Tye Brady, the chief technologist at Amazon Robotics (the former Kiva Systems), was fielding softball questions from the moderator when the singular exchange occurred. Asked whether he’d had a robotic inspiration as a kid, he pierced his company’s veil of secrecy and answered straight up: “R2-D2.”
“Do you remember the scene in Star Wars 4—the original—when Luke first meets R2-D2 and C-3PO?” Brady asked the audience. “Luke Skywalker was a farmer, living with his foster parents, and he was looking for a robot that would help him farm better and help him care for his family.”
The audience of technology fans applauded the reference to the iconic sci-fi flick now known as “Star Wars Epidsode IV—A New Hope,” and laughed when Brady quipped about an ancillary benefit of developing an interest in robotics at a young age: “He had to do a deal to find them, but he chose R2-D2 and C-3PO. And the next thing you know, he’s a Jedi!”
The flow of free information did not last long, however.

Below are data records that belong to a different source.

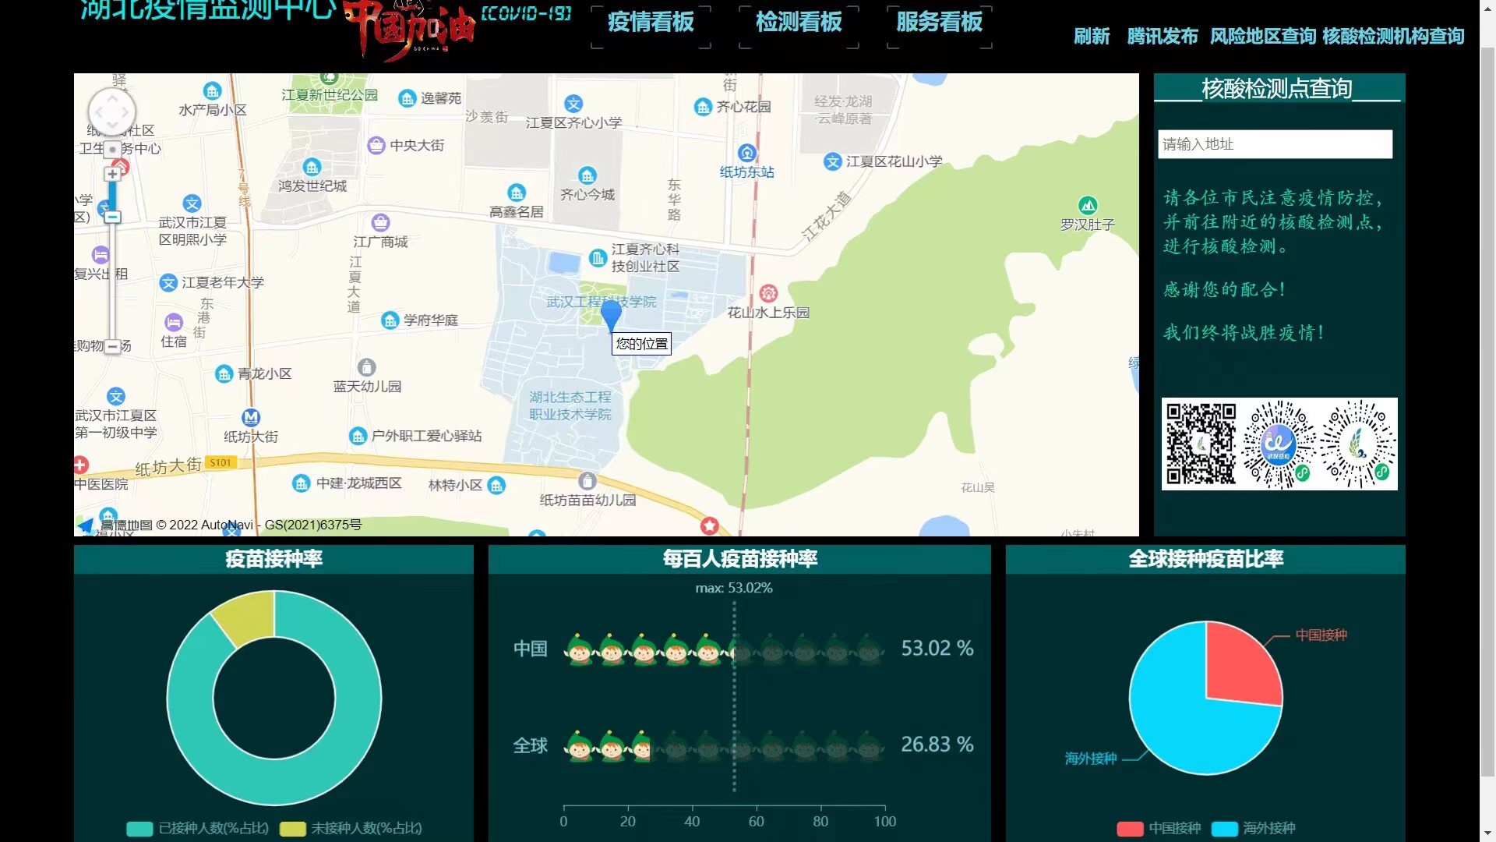The image size is (1496, 842).
Task: Open the 疫情看板 tab
Action: tap(651, 23)
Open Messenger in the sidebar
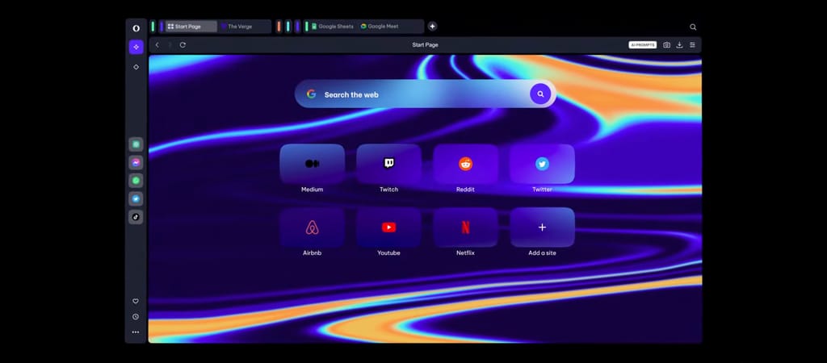This screenshot has height=363, width=827. (x=136, y=162)
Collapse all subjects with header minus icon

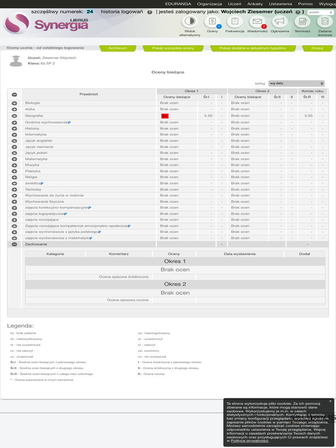click(14, 95)
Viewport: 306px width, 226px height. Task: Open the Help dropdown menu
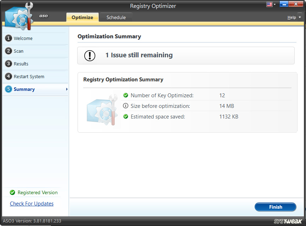pyautogui.click(x=293, y=17)
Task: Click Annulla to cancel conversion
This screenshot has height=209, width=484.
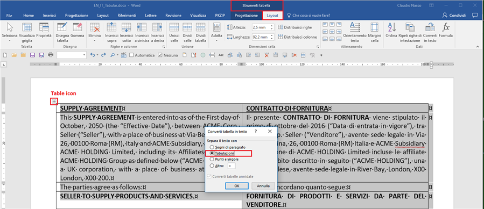Action: tap(263, 186)
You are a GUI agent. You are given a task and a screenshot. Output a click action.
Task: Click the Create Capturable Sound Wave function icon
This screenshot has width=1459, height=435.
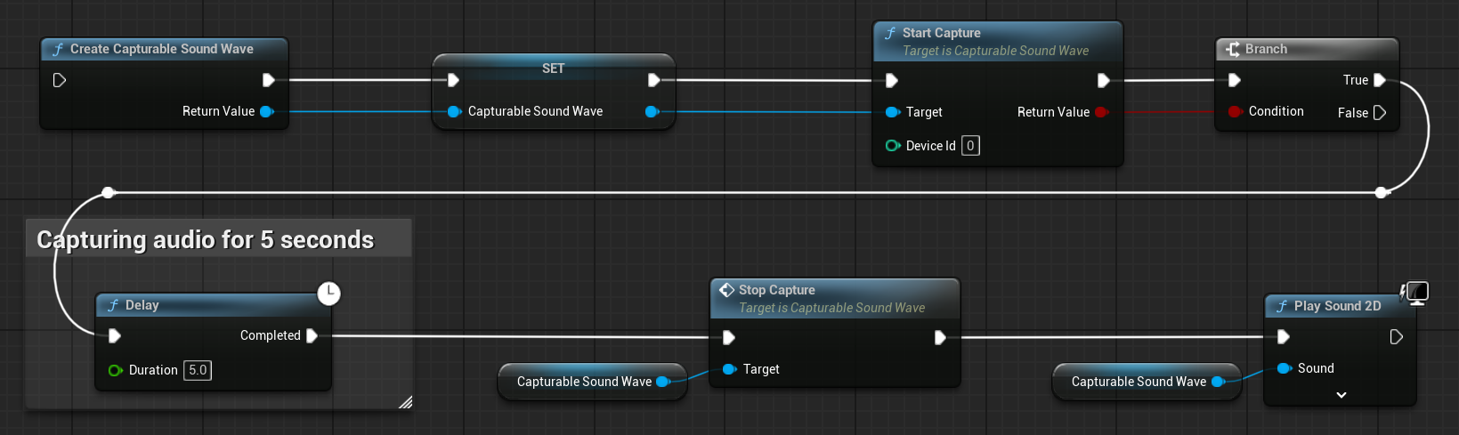(58, 50)
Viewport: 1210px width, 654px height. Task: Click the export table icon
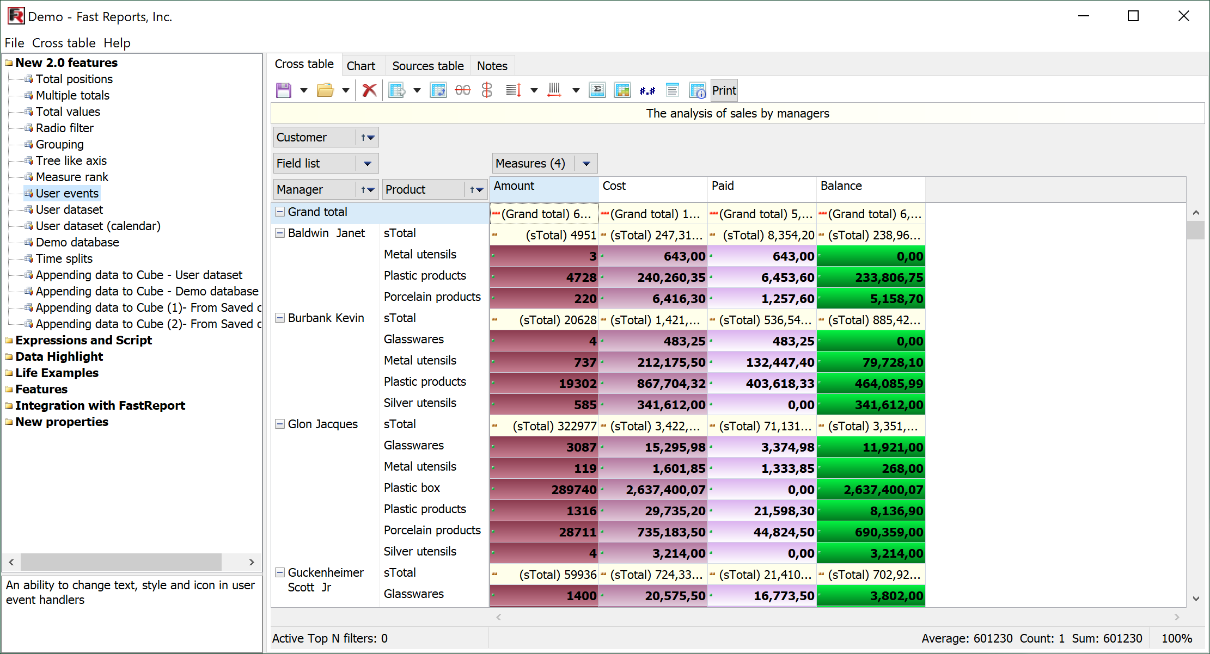397,90
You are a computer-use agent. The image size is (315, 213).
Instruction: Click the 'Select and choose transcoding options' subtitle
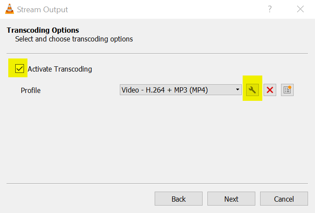pos(74,39)
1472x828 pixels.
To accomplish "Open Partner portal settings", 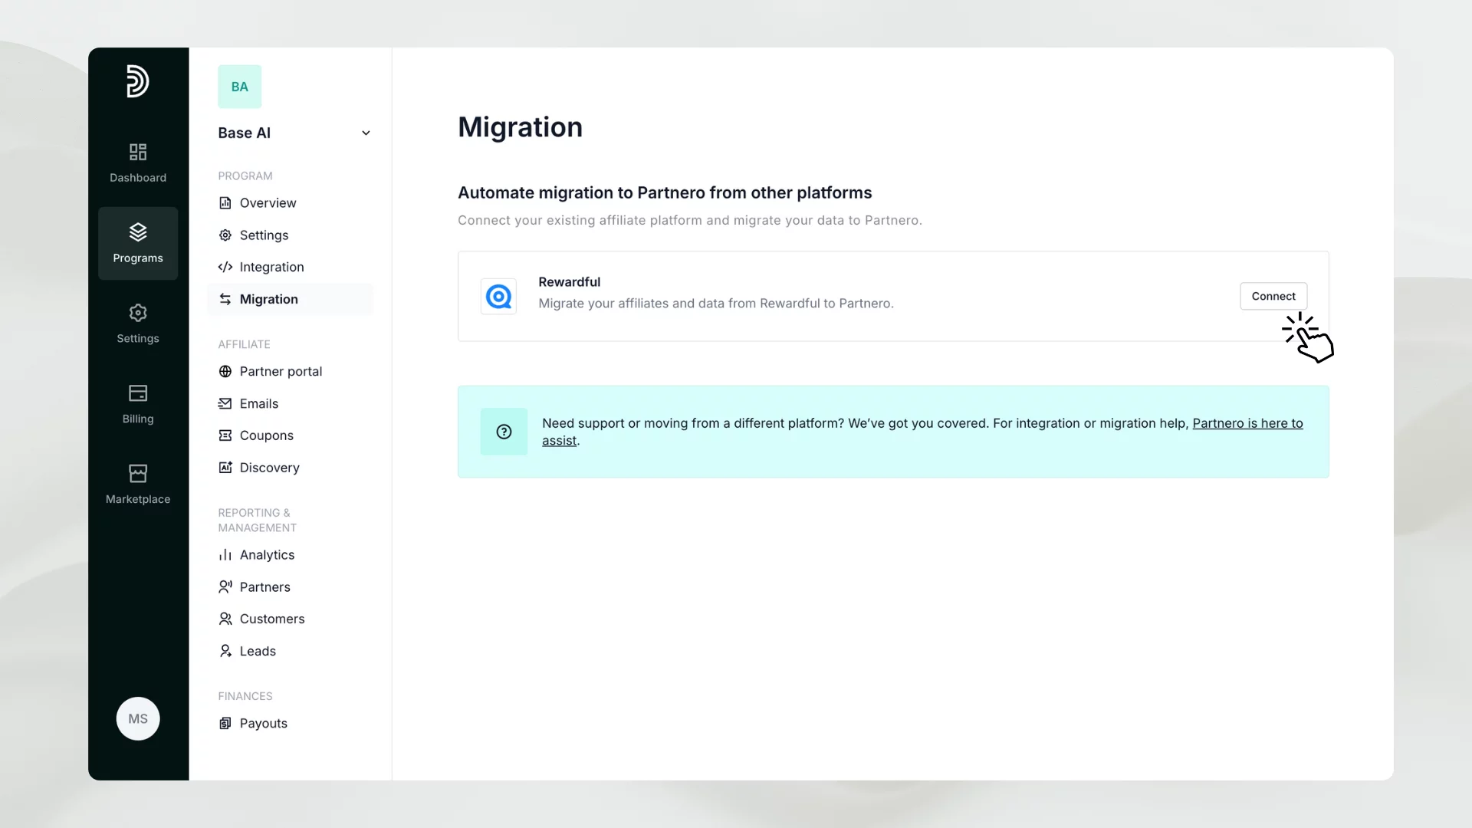I will [x=281, y=372].
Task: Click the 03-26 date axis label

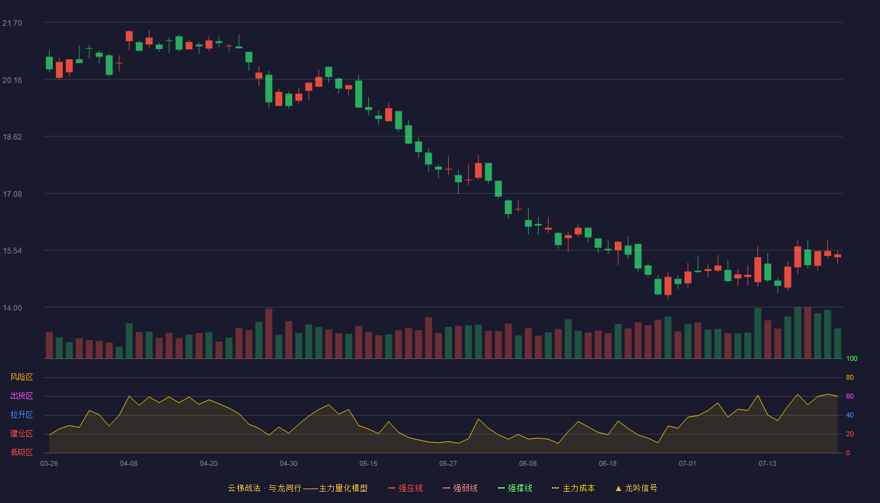Action: click(x=49, y=463)
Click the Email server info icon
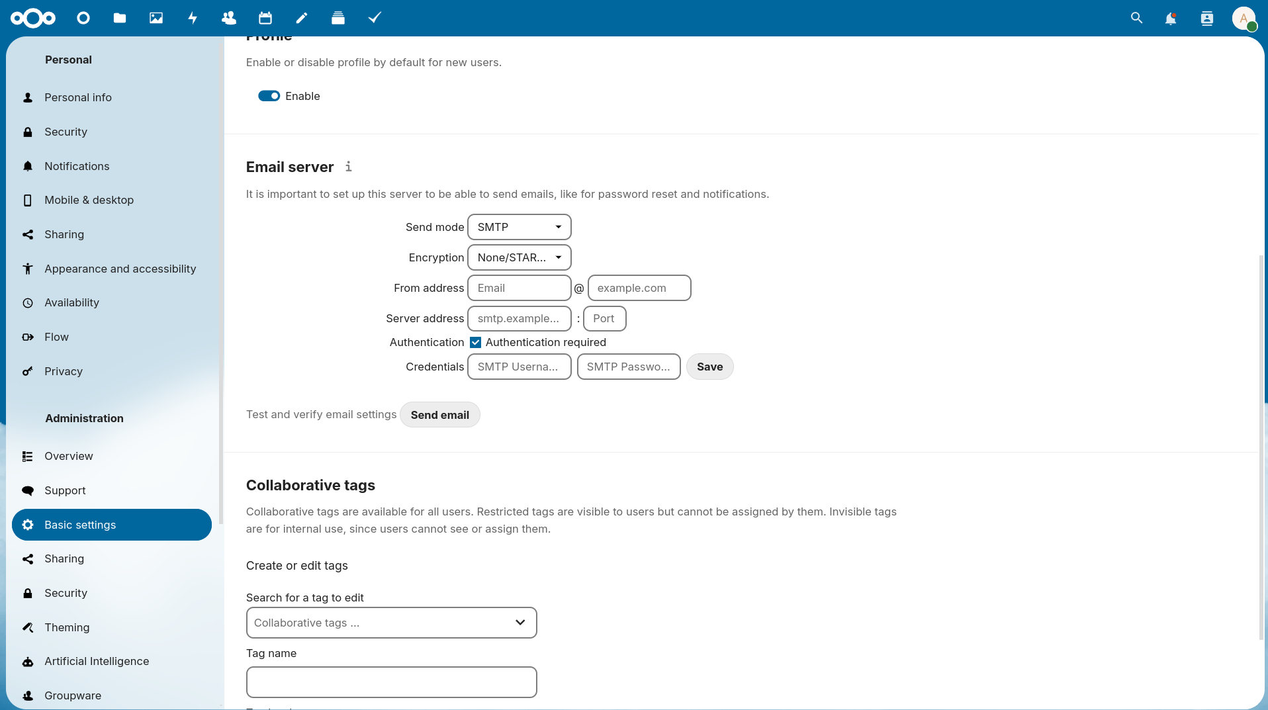The height and width of the screenshot is (710, 1268). point(348,167)
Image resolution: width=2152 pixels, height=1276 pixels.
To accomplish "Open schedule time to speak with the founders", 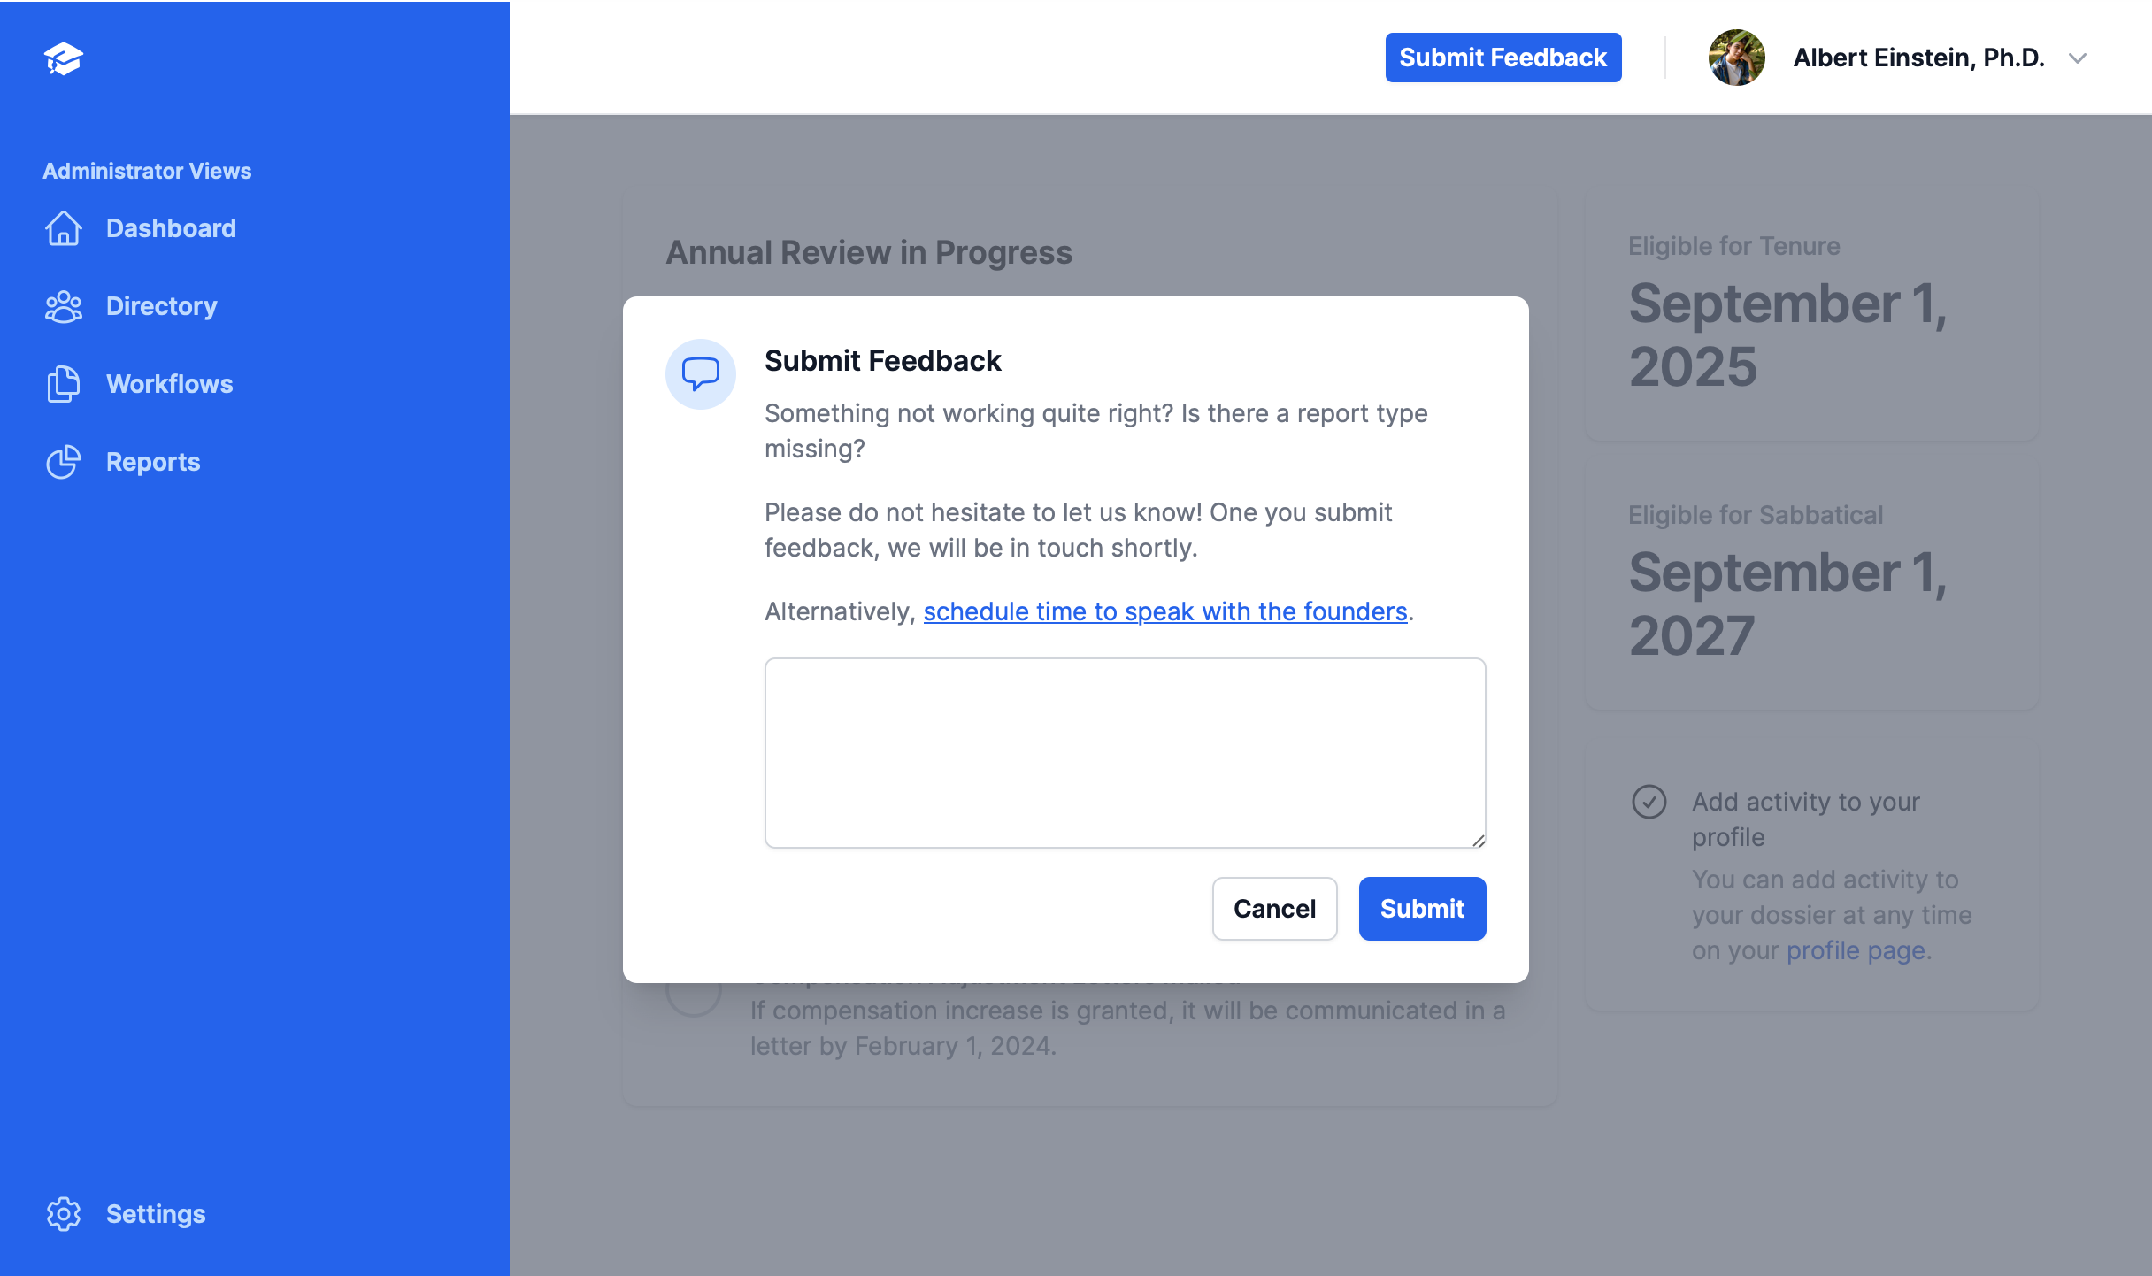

When an audience member subsequently asked when Amazon robotics would start selling consumer products, Brady laughed out loud and reverted to the familiar corporate boilerplate: “We have a long-standing practice that we don’t reveal any of our future roadmap. But we will always innovate in any way that the customer sees fit.”
Even a Jedi knight wouldn’t be able to parse any revealing details from that response.